Maybe This TimeMaybe This Time by Jennifer Crusie

My rating: 4 of 5 stars

This was a delightful book. The characters are funny and engaging. 7-year-old Alice will steal your heart. The ghosts are believable, and the author builds in a nice tension between Dennis the doubting parapsychologist, and Isolde, the no-nonsense down-to-earth medium. Andie is a terrific, strong heroine. The romance, though, was definitely a side-story, and North was never really developed very well as the romantic hero, so that was the least compelling part of the book. Not a lot of substance here, which is why I didn’t give it 5 stars. But if you’re looking for a light, funny read with some very original characters, give this a try. Supposedly, it is a retelling of Henry James’ The Turn of the Screw. I might just have to read it and see.

Description:
Andie Miller is ready to move on with her life. She wants to marry her fiancé and leave behind everything in her past, especially her ex-husband, North Archer. But when Andie tries to gain closure with him, he asks one final favor of her. A distant cousin has died and left North the guardian of two orphans who have driven away three nannies already—and things are getting worse. He needs someone to take care of the situation, and he knows Andie can handle anything.

When Andie meets the two children, she soon realizes it’s much worse than she feared. Carter and Alice aren’t your average delinquents, and the creepy old house where they live is being run by the worst housekeeper since Mrs. Danvers. Complicating matters is Andie’s fiancé’s suspicion that this is all a plan by North to get Andie back. He may be right because Andie’s dreams have been haunted by North since she arrived at the old house. And that’s not the only haunting.
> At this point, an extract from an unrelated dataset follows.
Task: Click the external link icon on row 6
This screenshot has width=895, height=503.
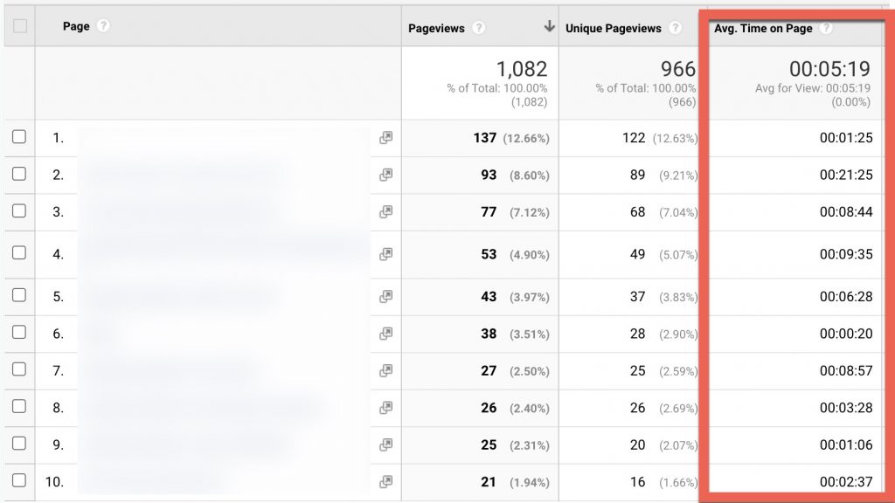Action: [385, 334]
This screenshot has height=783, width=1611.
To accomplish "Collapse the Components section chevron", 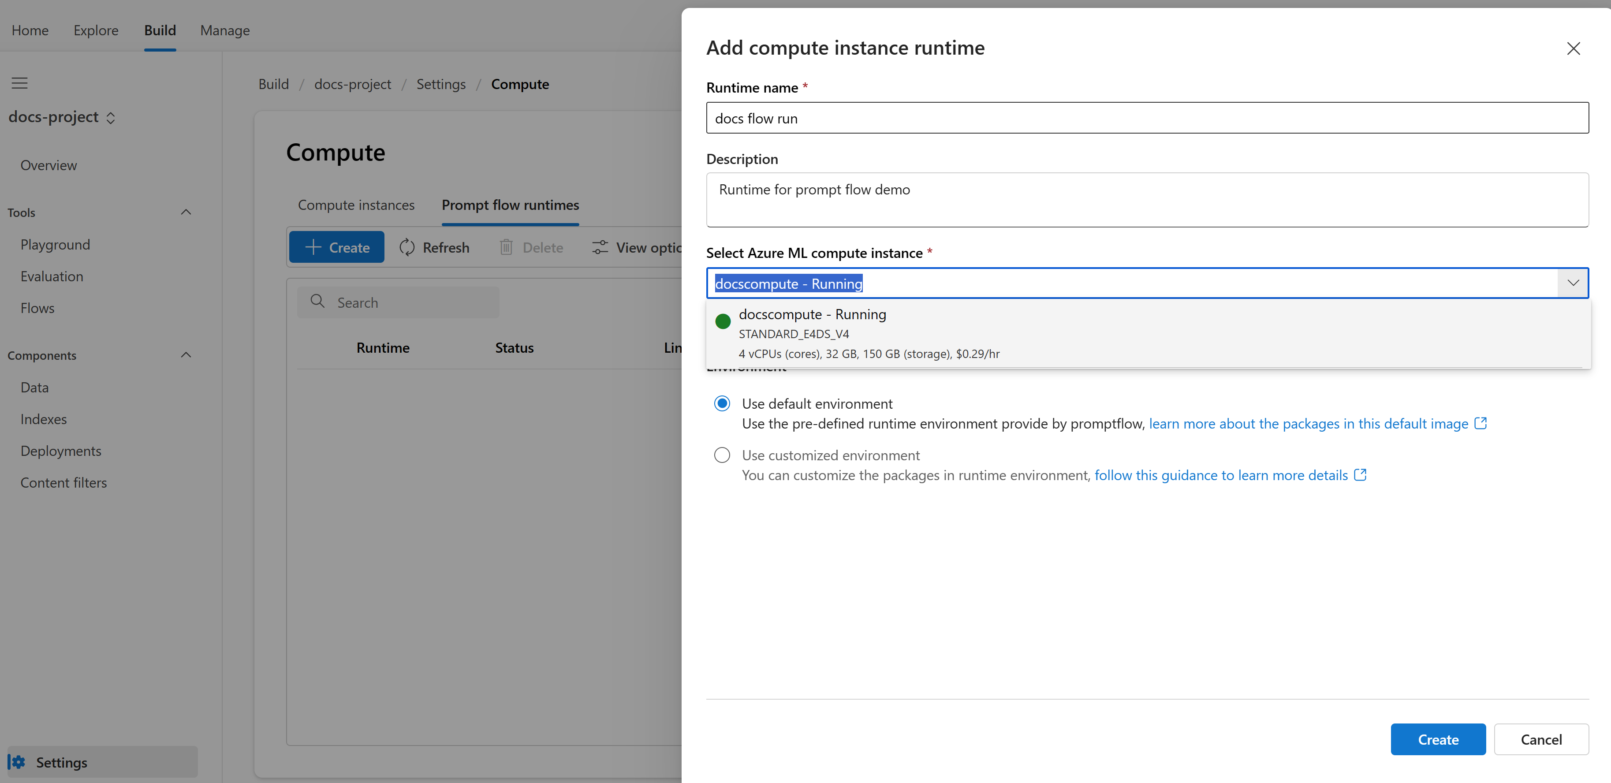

Then her ex-brother-in-law arrives with a duplicitous journalist and a self-doubting parapsychologist, closely followed by an annoyed medium, Andie’s tarot card–reading mother, her avenging ex-mother-in-law, and her jealous fiancé. Just when Andie’s sure things couldn’t get more complicated, North arrives to make her wonder if maybe this time things could just turn out differently.

Filled with her trademark wit, unforgettable characters, and laugh-out-loud scenarios, Maybe This Time shows why Jennifer Crusie is one of the most beloved storytellers of our time.